(Stored data entries)
--------
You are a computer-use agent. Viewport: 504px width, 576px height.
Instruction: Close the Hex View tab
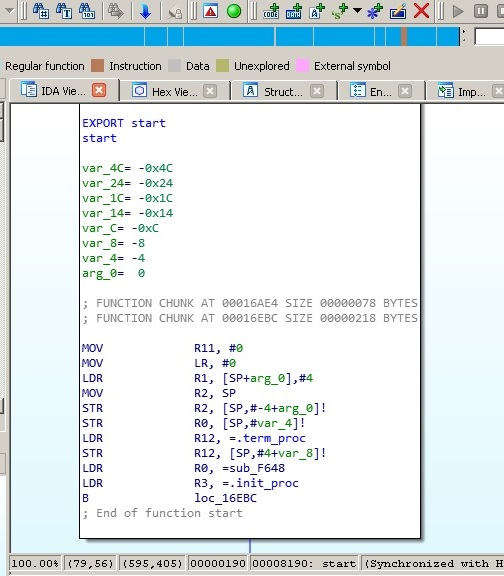coord(210,91)
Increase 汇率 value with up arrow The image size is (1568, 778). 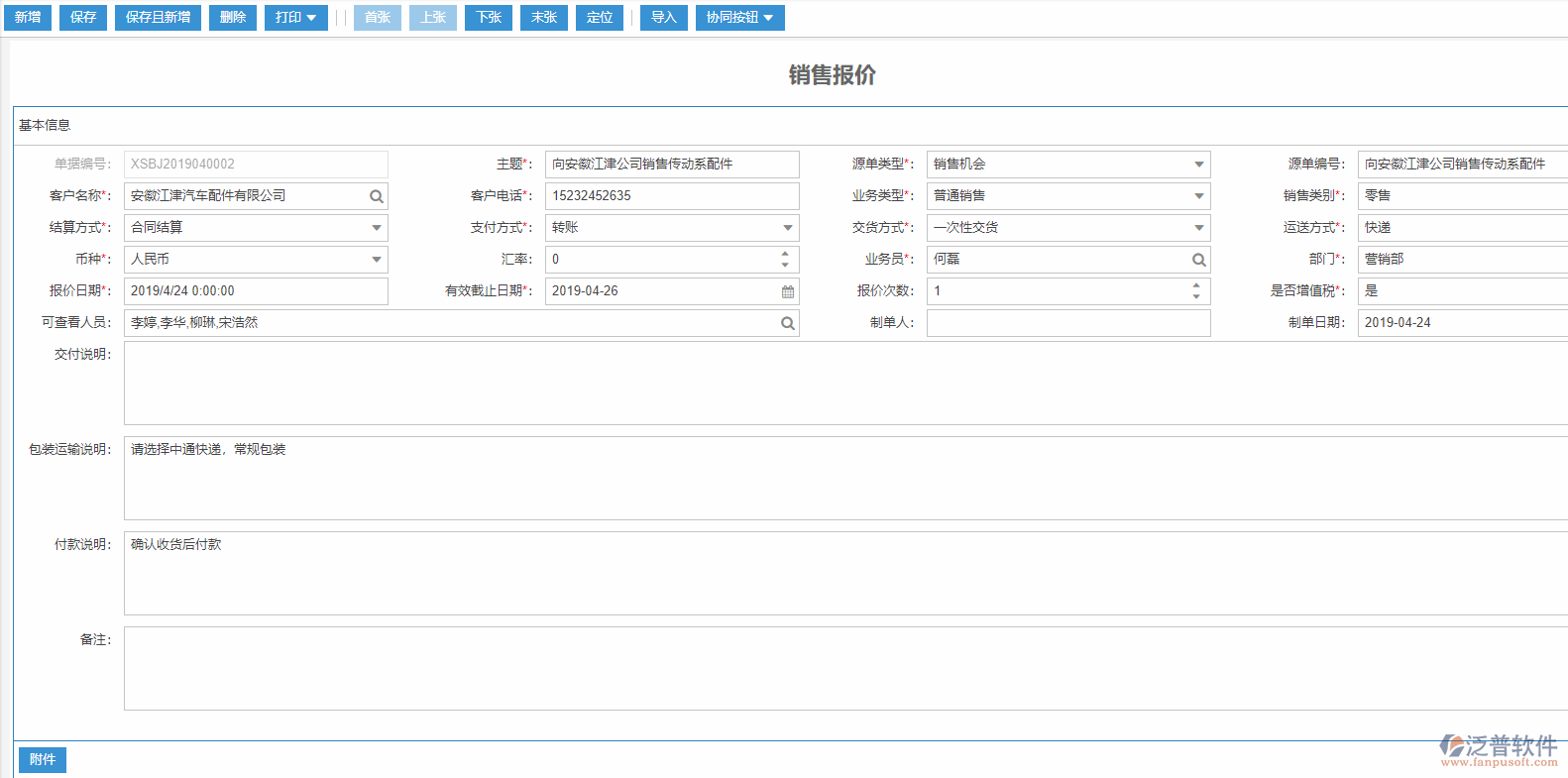click(785, 254)
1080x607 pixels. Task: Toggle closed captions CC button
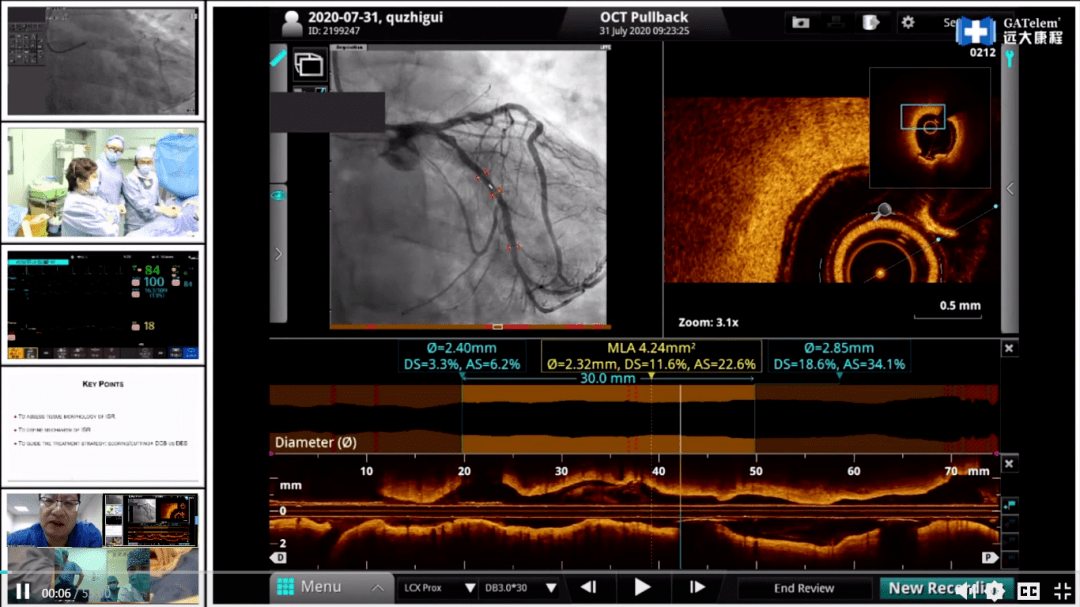click(x=1028, y=590)
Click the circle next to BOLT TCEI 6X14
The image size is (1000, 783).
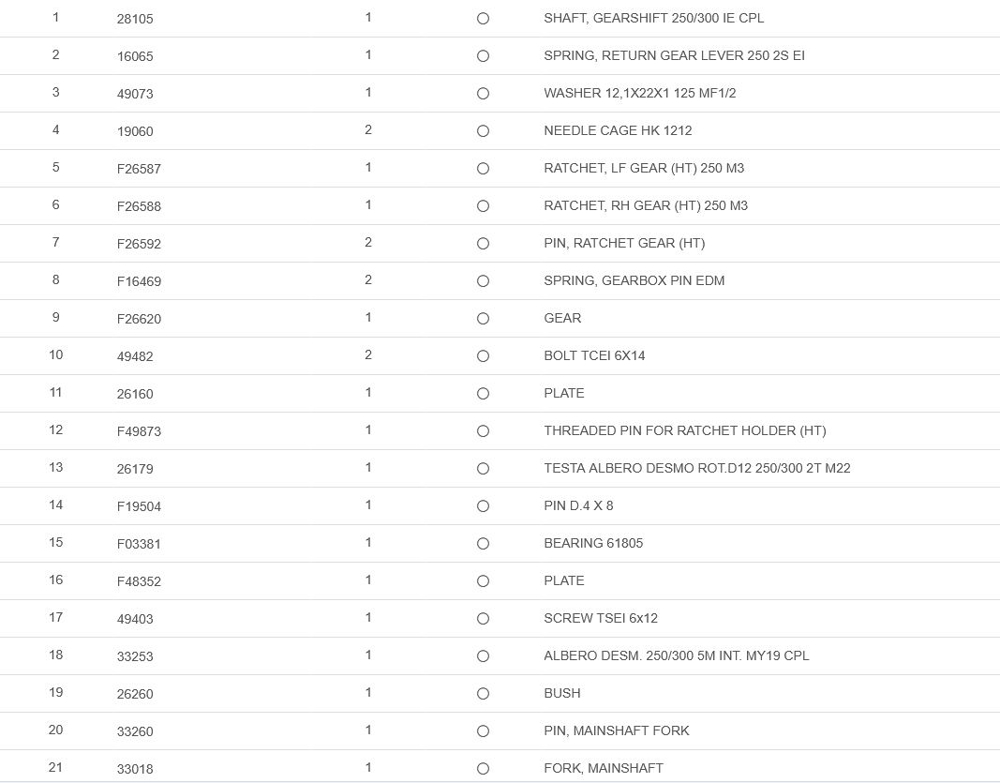tap(483, 356)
--------
- [Your goal] An exact transcription is needed, covering the line with "Click the circle next to BOLT TCEI 6X14" and every line after it to the end of the entries, but not the pictures.

- [Task output]
Click the circle next to BOLT TCEI 6X14
The image size is (1000, 783).
tap(483, 356)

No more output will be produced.